**Exercise goal**
Write out exactly the lines below that run from the line containing "This screenshot has height=402, width=750." through the last line of the records.

Collected data
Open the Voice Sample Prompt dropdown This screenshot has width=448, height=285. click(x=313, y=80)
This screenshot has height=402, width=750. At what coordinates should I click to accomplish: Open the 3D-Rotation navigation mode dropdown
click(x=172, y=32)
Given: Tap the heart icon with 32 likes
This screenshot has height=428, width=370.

**Response to the task**
This screenshot has height=402, width=750. At what coordinates should I click to accomplish: Open the 3D-Rotation navigation mode dropdown
click(x=172, y=32)
Given: Tap the heart icon with 32 likes
This screenshot has height=428, width=370.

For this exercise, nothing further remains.